Lubbock Fast Food Chains Warn of Possible Ingredient Shortages
Yesterday my husband and I drove through a Lubbock Wendy's to grab his late lunch and my afternoon "good soda", that is, from the fountain. We saw taped to the drive through speaker that due to national shortages, lettuce might not be available for what we ordered. My husband's burger did have lettuce, so I shrugged off the whole thing. Maybe a local supplier was short or something.
My assumption was wrong. The lettuce issue isn't local, but rather an industry-wide shortage that's effecting multiple chains including Taco Bell, Chick-fil-a, and Panera Bread. While most of these places haven't actually run out of lettuce yet, they very well may soon. The lettuce shortage may last into December, according to Business Insider.
Prices have skyrocketed on lettuce due to supply chain issues caused in part by the COVID-19 pandemic. We are really still dealing with that? Apparently so. Lettuce prices have quadrupled in the last three years because farmers focused on other more needed crops during the pandemic, making lettuce more scarce.
Earlier in the pandemic, lockdowns and other measures changed demands on the food supply, and some farmers reorganized farmland to use less space for lettuce, leading to less overall product.
Adding fuel to the fire, a disease hit a major lettuce growing region in California, which saw some farms lose 80% of their crops. It's a disaster.
Why does it matter?
Fast food restaurants thrive on providing a consistent product with consistent ingredients. Having no lettuce means no salads, and no delicious crunch on your tacos and burgers. Some customers will decide to forgo eating at these places if they can't get what they want, or if the cost is increased on an item to make up for the high cost the restaurant paid for the lettuce. In essence, it's another inflation driver, which is exactly what we don't need right now.
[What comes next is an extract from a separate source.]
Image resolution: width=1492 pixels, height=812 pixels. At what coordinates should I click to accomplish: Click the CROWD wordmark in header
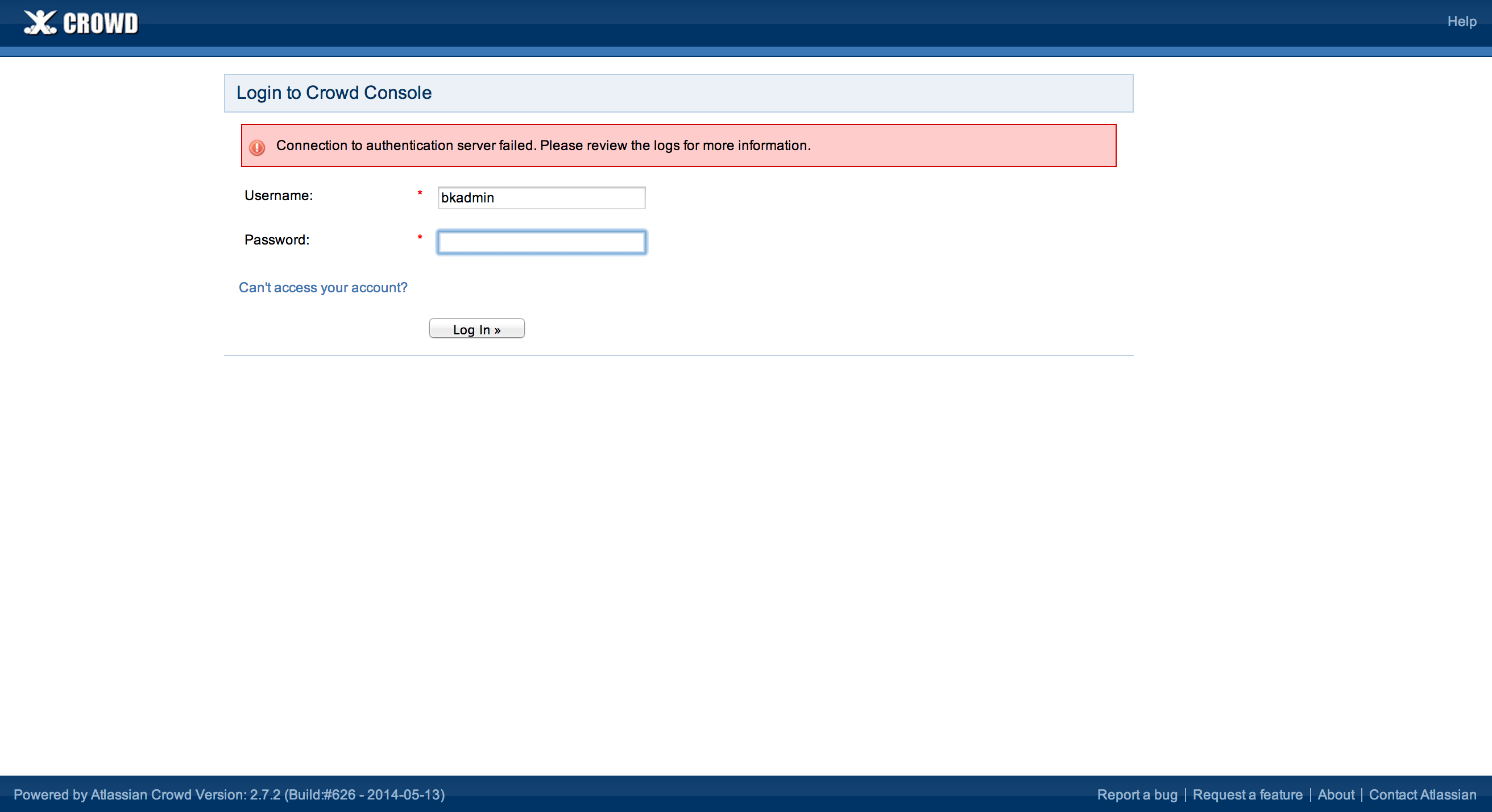pyautogui.click(x=101, y=24)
What's the long term solution?
I mentioned earlier that there should be some relief in late November/ early December as more crops come to maturity. But what if they got wiped out by a disease? What if farmers must continue to prioritize crops? How do we get this important vegetable back as a mainstay of our diets? It's a myth that iceberg has no nutritional value, in fact, it's full of vitamins K and A. Other varieties are even more nutritious. One reasonable solution seems to be more hydroponically grown lettuce. Lettuce grows more quickly hydroponically, which allows for more crops per year.